The focus has been on wooing industry, and not workers and their welfare
Earlier this month, a large group of engineering graduates sat on a daylong hunger strike, protesting against a leading IT major, HCL Technologies, for failing to deliver on jobs they were offered during campus recruitments.
This unprecedented protest, many believe, is not just about one company suddenly running out of jobs to offer, but is symptomatic of a larger malaise in this ‘sunshine’ industry; where stagnating growth and narrowing business margins are beginning to take a toll on workers and their welfare. Recent activism around IT welfare has included job frauds where young graduates are cheated of deposit money and salaries by fly-by-night operators, non-payment of wages by small companies and lack of adequate security for women employees.
Yet, these protests and the larger sense of disenchantment among these workers — who constitute a sizeable section of Bangalore’s white-collar workers — have gone completely unregistered with the political parties in the State. Barring passing references to providing an “investment-friendly climate” for industry (in general), there is no mention of the sector, or its workers, in any of the manifestos. Even parties such as the Lok Satta, which typically draw electoral support from middle and upper-middle class sections, have given this a miss.

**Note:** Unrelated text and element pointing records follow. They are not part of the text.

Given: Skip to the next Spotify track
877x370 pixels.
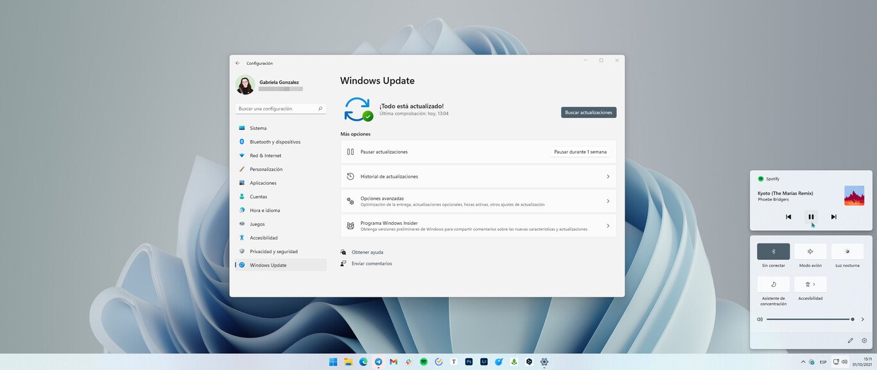Looking at the screenshot, I should (833, 217).
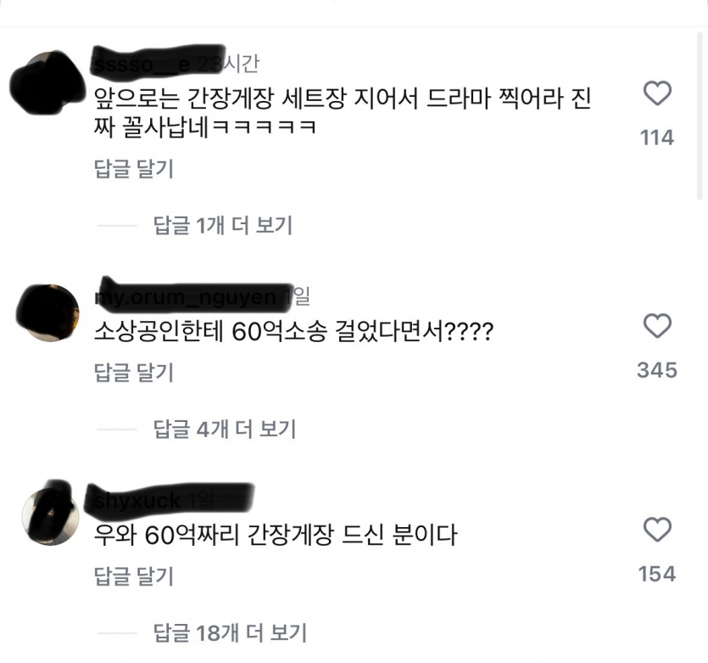This screenshot has height=663, width=708.
Task: Like the 간장게장 세트장 drama comment
Action: [657, 93]
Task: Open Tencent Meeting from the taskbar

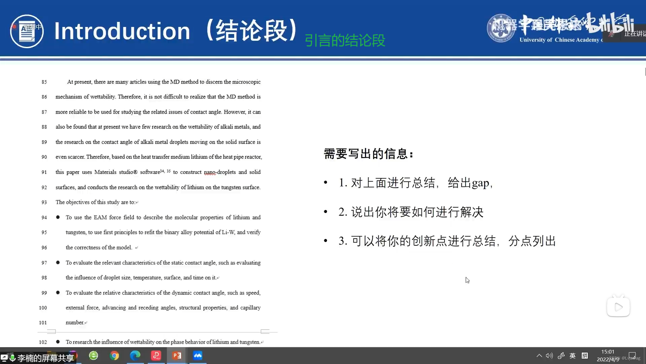Action: pyautogui.click(x=198, y=356)

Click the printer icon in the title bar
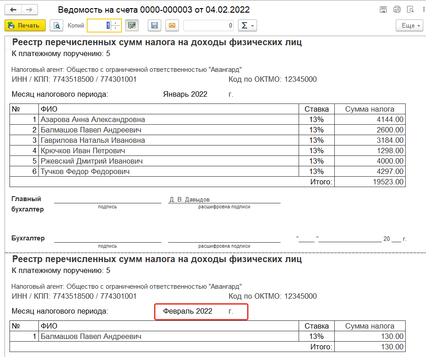point(397,9)
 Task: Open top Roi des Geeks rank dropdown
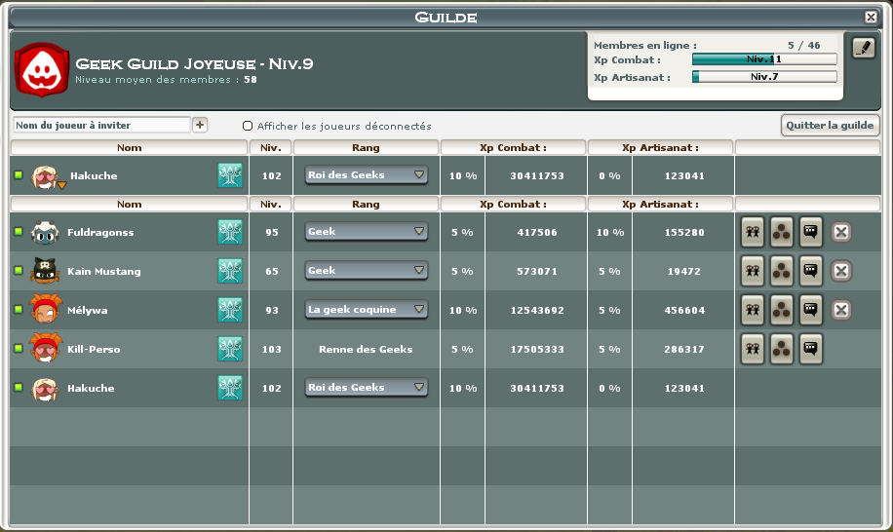click(367, 175)
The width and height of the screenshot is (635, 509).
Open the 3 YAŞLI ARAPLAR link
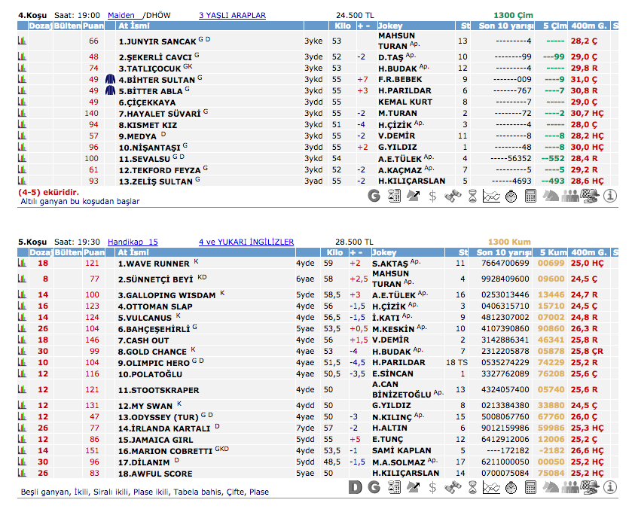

A few parties, such as the Congress and the BSR Congress, have promised to distribute free laptops for students; a move they claim will give a boost to the tech sector.
A Congress worker, who has campaigned among IT workers, says the IT electorate is just not big enough for a party to address in a manifesto. “Most of them don’t even vote,” he says.
Bharatiya Janata Party spokesperson S. Prakash says that the concerns of the IT sector are generally addressed from the standpoint of infrastructure and safety. “As far as labour issues they face go, most of it is internal and any intervention by the government is seen as retrograde by the industry. So, we have focussed on other things; for instance, we have promised to develop 30 tourist sites around the city to improve the quality of their weekends,” he said.
Another BJP member, also an IT worker, says that the generalisation that IT workers don’t vote is unfair because many do. “But the discourse is not on the issues that affect them. It’s more about the ideology, or for some it is about infrastructure. Work issues and problems are not mixed with politics,” he says.
Ironically, the IT industry and its lobbies have always exercised considerable influence over governance in the city.
For instance, the most prominent faces or poster boys/girls for Bangalore, which has revelled in its identity as the IT capital of the country, have been from the sector. Critics of Bangalore’s uneven development or growth story have often pointed out that infrastructure growth has all too often been focussed on areas or transit routes that lead to and from these IT hubs.
Despite this, there is little focus or even awareness on the issues that IT workers, subjected to arbitrary HR policies in the absence of government intervention, among politicians, says Suresh Kodoor, member of the IT/ITeS Employees Centre (ITEC), a welfare group for workers in the tech sector.
“Because we are paid better than those in other sectors, it is assumed that there is no need for government intervention or legal measures,” he said. “Yes, the IT community, like the general middleclass, is reluctant to participate in the political process. But the focus must shift from just wooing the industry to making sure that the workers are protected.”
Mr. Kodoor says that IT companies have been dragging their feet over complying with the government directive to submit Industrial Employment (Standing Orders) Act, a key labour legislation from which the IT industry in Karnataka has been exempt for 12 years.